Der Glaube an den sozialen Aufstieg verblasste in den letzten Jahren zusehends. Für die meisten Angehörigen der Arbeiterklasse scheint ein Aufstieg in die Wohlstandszonen kaum noch erreichbar zu sein. Es bedarf enormer Anstrengungen und oft auch einer ordentlichen Portion Glück, um aus dem Kreislauf begrenzter Möglichkeiten auszubrechen.

“Das deutsche Aufstiegsversprechen verblasst”

>>Working Class von Julia Friedrichs (Buch) <<

“Gerade hat Timm Bönke gemeinsam mit Kollegen Chettys Studie mit deutschen Daten wiederholt, wobei sich herausstellte, dass auch das deutsche Aufstiegsversprechen verblasst. … Der Historiker Lutz Raphael, der in Jenseits von Kohle und Stahl Lebensläufe der letzten drei Dekaden analysiert hat, formuliert es so: »Insgesamt wurden Berufskarrieren und Arbeitsbiografien vor allem für Jüngere unübersichtlicher und risikoreicher als noch für ihre Eltern. Gleichzeitig erwies sich der Aufstieg in die Wohlstands- und Gewinnzonen der oberen Gesellschaftsetagen für die meisten Angehörigen der classes populaires oder working classes als immer schwerer erreichbar.«

“Insgesamt wurden Berufskarrieren und Arbeitsbiografien vor allem für Jüngere unübersichtlicher und risikoreicher”

Studien belegen sogar, dass sechs Generationen nötig sind, damit eine Familie mit geringem Einkommen zur Mittelschicht aufsteigt. Dies verdeutlicht nicht nur das Ausmaß der Ungleichheit unserer Gesellschaft, sondern wirft auch Fragen nach Chancengerechtigkeit und sozialer Mobilität auf.

“Sechs Generationen” – “Damit aus einer Familie mit niedrigem Einkommen eine Familie mit durchschnittlichem Einkommen wird”

>>Realitätsschock von Sascha Lobo (Buch) <<

“Damit aus einer Familie mit niedrigem Einkommen eine Familie mit durchschnittlichem Einkommen wird, sind in Spanien, Belgien und den Niederlanden im Schnitt vier Generationen notwendig. In Österreich, Italien, Portugal und Irland sind es fünf und in Deutschland und Frankreich sogar sechs Generationen. Das sind nach üblichen demografischen Kriterien einhundertfünfzig Jahre. … Das Aufstiegsversprechen, eine der zentralen Verheißungen der sozialen Marktwirtschaft, kann in halb Europa nicht oder nicht mehr eingelöst werden.”

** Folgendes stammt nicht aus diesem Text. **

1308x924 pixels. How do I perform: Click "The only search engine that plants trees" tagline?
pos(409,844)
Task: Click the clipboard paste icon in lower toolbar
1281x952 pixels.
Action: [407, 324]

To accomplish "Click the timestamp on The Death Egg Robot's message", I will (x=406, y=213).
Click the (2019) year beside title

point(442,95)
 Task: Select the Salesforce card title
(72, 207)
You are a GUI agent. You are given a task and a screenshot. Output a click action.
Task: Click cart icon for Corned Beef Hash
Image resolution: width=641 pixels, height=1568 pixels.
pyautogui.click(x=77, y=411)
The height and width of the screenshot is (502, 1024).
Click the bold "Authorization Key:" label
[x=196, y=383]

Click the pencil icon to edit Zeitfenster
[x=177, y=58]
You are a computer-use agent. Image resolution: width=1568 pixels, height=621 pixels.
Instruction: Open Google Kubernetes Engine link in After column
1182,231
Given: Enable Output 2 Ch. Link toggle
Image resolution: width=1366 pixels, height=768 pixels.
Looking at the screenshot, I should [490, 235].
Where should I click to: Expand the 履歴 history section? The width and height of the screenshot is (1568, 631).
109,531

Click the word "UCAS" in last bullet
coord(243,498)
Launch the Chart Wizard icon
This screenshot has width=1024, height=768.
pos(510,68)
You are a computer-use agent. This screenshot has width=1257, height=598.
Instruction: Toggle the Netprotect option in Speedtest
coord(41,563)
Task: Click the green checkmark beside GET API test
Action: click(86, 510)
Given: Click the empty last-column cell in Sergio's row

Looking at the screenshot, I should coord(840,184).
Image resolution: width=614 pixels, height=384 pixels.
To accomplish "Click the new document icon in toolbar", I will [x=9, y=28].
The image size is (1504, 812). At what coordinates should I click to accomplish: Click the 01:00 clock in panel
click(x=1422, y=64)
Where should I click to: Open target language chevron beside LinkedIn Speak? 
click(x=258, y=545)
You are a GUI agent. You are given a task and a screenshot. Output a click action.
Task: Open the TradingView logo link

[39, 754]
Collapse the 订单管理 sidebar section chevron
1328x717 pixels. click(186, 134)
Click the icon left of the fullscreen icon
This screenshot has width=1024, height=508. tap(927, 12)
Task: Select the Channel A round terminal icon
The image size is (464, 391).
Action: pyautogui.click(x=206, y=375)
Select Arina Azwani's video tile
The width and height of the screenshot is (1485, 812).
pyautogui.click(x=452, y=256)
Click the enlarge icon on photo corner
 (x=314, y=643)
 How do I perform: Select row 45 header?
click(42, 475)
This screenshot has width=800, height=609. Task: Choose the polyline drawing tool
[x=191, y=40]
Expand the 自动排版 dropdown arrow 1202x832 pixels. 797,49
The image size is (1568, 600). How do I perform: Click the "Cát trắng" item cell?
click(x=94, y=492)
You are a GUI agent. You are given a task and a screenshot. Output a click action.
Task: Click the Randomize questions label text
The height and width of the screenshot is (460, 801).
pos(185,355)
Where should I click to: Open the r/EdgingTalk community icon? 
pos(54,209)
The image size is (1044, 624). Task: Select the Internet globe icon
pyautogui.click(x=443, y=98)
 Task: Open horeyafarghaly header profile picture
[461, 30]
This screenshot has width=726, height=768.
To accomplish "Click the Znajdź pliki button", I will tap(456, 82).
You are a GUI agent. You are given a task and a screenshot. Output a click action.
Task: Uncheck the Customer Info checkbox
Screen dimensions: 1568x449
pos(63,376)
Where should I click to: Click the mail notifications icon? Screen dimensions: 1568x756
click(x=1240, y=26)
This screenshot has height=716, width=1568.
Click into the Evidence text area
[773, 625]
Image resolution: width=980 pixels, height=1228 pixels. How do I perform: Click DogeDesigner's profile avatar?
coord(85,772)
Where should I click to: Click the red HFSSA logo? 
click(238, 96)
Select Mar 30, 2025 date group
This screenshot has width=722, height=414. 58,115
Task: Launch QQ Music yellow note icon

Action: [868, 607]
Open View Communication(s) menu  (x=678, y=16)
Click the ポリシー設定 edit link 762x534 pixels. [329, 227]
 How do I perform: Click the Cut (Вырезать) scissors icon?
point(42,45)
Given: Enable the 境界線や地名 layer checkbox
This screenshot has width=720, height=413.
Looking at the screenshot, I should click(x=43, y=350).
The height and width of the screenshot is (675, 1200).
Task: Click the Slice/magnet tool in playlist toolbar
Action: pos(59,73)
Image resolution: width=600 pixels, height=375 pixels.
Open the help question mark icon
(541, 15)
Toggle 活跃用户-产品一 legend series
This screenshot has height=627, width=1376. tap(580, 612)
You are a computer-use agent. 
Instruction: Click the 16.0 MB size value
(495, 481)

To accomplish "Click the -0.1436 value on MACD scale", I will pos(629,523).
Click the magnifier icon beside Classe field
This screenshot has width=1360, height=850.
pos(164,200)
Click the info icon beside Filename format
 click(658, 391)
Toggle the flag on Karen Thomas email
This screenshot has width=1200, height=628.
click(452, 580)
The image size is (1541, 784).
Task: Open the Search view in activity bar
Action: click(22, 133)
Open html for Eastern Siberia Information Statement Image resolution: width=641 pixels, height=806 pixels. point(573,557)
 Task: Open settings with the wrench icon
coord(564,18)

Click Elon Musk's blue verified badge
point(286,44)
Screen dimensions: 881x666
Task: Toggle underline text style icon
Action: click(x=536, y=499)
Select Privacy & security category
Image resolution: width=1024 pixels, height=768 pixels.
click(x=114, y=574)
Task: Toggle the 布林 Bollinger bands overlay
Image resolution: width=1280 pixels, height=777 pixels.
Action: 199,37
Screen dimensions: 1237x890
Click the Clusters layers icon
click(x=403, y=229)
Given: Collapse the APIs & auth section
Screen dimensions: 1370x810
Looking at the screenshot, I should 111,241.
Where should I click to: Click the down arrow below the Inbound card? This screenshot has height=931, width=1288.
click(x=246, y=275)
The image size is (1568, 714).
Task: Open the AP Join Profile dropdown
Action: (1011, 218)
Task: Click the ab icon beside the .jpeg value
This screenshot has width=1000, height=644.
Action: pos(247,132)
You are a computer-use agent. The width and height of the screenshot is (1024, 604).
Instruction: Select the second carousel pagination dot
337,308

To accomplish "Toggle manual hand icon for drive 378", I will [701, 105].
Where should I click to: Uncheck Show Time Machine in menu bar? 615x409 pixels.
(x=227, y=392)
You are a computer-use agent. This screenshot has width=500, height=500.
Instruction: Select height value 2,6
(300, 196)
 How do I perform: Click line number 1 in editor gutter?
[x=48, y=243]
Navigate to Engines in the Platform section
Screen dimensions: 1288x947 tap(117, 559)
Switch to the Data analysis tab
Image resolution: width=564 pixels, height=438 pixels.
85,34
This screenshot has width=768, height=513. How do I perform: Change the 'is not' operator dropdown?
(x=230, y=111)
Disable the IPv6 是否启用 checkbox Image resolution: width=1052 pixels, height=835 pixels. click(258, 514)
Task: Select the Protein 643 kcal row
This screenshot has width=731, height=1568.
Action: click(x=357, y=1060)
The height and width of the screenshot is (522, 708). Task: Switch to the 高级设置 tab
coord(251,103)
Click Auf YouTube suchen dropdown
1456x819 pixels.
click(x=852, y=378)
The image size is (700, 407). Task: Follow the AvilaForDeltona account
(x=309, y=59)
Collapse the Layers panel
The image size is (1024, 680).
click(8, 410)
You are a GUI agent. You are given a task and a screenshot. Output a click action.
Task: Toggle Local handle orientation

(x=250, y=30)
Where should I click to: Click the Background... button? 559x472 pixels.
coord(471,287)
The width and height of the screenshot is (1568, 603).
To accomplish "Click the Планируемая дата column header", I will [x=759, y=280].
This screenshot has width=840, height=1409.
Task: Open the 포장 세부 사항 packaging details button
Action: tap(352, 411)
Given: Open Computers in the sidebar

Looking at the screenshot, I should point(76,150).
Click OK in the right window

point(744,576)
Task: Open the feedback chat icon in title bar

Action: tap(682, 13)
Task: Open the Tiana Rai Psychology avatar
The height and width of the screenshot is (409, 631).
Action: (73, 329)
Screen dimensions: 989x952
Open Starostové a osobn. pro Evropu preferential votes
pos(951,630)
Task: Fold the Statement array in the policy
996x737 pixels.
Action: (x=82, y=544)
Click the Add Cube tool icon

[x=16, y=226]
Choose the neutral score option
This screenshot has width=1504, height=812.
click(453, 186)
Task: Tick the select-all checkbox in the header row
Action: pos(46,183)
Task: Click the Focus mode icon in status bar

“Aufstiegsversprechen” – “Verheißungen der sozialen Marktwirtschaft, kann in halb Europa nicht oder nicht mehr eingelöst werden”

Zwar wird es immer dringender, mit dieser Problematik sich auseinanderzusetzen und Lösungsansätze zu entwickeln, doch stattdessen wird die Legende um das Aufstiegsversprechen einfach weitergesponnen. Die zunehmende Unsicherheit bezüglich des typischen Lebensstandards der Mittelschicht wird ebenfalls einfach ausgeblendet. Es ist an der Zeit, die urbane Legende des Aufstiegsversprechens kritisch zu hinterfragen und nachhaltige Lösungswege für eine gerechtere Gesellschaft anzustreben.